PROBLEM TO WORK ON:
Output, word for word, the span of lines that starts at the one containing "Given: Share result via Twitter icon" and ends at the last line of the records.

(Dataset items)
----

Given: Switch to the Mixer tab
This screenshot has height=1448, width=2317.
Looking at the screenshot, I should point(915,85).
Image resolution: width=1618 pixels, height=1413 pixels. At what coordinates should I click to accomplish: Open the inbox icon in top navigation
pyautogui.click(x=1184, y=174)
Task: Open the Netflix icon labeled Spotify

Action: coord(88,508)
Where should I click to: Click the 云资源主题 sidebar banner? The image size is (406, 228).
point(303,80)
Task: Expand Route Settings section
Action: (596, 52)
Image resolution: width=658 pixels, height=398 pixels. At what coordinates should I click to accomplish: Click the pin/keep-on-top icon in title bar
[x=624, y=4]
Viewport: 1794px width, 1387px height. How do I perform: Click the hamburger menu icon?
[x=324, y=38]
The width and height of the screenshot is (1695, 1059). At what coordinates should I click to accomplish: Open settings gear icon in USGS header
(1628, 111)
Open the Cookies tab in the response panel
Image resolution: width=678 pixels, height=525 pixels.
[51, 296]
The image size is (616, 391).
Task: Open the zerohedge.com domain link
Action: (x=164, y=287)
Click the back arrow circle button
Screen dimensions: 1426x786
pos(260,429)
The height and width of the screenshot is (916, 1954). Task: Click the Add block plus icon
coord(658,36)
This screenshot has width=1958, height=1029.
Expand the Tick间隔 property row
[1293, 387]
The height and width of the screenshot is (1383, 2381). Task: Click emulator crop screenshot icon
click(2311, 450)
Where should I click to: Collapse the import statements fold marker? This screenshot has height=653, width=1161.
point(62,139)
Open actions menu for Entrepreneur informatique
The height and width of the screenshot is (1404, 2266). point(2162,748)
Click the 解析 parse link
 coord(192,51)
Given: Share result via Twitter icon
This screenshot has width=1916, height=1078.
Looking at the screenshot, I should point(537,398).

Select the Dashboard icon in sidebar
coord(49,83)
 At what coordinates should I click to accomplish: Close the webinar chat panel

----

RESPONSE:
Given: Share result via Twitter icon
This screenshot has width=1916, height=1078.
Looking at the screenshot, I should point(537,398).

Select the Dashboard icon in sidebar
coord(49,83)
 At what coordinates should I click to accomplish: Close the webinar chat panel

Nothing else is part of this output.